Anything long-term and solid, that is.
Since their election, the Government of Alberta has relied on tuition freezes as a band-aid solution to the larger problem of Alberta’s tuition model (or lack thereof), and with an election looming on the horizon, domestic students still don’t know what to expect from their tuition beyond the 2018-19 year.
For international students, tuition is an entirely different ball game. International tuition is decided completely by institutions, meaning universities can choose to increase tuition as much as they would like, over whatever time period they have determined.
In December of 2016, while domestic tuition remained frozen, international tuition at MacEwan was increased by a jarring 15 per cent over two years, increasing costs by thousands of dollars for some students. Though specific arguments from the university have varied, this move was largely seen by students as a means of filling the funding gap left by the tuition freeze for domestic students.
Students across the province have been vocal about our concerns regarding the tuition problem, but little seems to have come forward in terms of solutions.
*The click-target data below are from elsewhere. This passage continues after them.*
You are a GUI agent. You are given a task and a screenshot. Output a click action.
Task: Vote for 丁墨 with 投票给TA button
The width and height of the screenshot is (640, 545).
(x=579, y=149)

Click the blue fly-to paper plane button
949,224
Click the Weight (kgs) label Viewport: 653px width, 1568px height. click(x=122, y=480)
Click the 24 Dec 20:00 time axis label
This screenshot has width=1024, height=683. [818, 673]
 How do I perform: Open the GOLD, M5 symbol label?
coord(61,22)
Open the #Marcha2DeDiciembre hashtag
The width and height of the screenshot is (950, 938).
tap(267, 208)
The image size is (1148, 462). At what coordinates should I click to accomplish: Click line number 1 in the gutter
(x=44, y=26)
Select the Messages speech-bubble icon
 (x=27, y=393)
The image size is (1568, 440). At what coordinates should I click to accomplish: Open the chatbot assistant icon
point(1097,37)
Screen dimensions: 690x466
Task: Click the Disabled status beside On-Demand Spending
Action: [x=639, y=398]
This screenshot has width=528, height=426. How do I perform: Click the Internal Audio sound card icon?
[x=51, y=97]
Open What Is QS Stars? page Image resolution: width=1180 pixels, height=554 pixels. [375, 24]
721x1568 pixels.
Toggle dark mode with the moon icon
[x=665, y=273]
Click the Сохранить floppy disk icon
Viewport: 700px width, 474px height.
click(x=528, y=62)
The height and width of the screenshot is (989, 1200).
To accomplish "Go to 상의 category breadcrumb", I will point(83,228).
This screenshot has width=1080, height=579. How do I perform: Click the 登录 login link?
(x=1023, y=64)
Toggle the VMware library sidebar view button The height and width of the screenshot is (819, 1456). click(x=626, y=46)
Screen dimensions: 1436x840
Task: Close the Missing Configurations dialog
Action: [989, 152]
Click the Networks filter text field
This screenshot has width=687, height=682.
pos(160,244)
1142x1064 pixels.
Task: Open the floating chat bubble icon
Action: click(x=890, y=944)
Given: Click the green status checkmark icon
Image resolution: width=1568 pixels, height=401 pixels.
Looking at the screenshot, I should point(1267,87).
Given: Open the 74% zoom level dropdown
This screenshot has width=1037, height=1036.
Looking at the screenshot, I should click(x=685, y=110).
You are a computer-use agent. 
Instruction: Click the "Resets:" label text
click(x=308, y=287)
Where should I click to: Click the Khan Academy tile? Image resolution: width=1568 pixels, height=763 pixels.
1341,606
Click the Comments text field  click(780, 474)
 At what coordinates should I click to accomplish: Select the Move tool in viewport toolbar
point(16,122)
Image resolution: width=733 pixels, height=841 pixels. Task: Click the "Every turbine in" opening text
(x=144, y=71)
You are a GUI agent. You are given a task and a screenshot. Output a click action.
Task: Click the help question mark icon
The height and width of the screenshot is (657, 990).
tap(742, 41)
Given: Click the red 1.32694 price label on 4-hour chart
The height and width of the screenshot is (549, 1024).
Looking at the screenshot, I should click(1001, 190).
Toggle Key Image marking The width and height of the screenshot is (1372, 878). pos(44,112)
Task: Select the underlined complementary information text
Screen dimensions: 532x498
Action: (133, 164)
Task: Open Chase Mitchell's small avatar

Throughout the last few years, elected representatives from the Students’ Association of MacEwan University (SAMU), including myself, have been meeting with local MLAs to advocate on this issue, while our counterparts from across the province have been doing the same in their local areas.
As members of the Council of Alberta University Students (CAUS), we have been clear about our objective: a long-term, sustainable tuition model, which is put into law and has all future tuition increases tied to inflation.
With no end in sight to the review currently being conducted on tuition, students are worried by the uncertainty in our future regarding the cost of tuition. This is not (yet) a conversation on how, if, or when tuition should increase. Instead, it’s about keeping the government’s discussion around tuition productive and transparent.
You don’t need to look any further than our neighbours Saskatchewan, Manitoba, and British Columbia to see why a continual reliance on freezes is not viable. Students in these jurisdictions experienced severe tuition raises following a freeze, with Saskatchewan increasing its tuition by more than 25 per cent over two years. Here in Alberta, 2010 saw the introduction of market modifiers, a mechanism used to arbitrarily increase tuition for certain programs based on what institutions elsewhere in the country were charging.
The justification used to bring about this particular change was the period of tuition freeze that the province had gone through recently, forcing students to pay significantly more without a comparable increase in the quality of education provided.
So, it’s evident that while tuition freezes can be a positive force in ensuring accessibility and affordability, using them as a crutch in lieu of any long-term plan only hurts students in the long-term.
In their 2015 platform plan, the Alberta NDP lamented the past government’s actions that had resulted in tuition increases in the province, “making post-secondary education still more unaffordable for Alberta families.” Today, we look to that same party to provide the leadership it promised, and deliver on the tuition problem.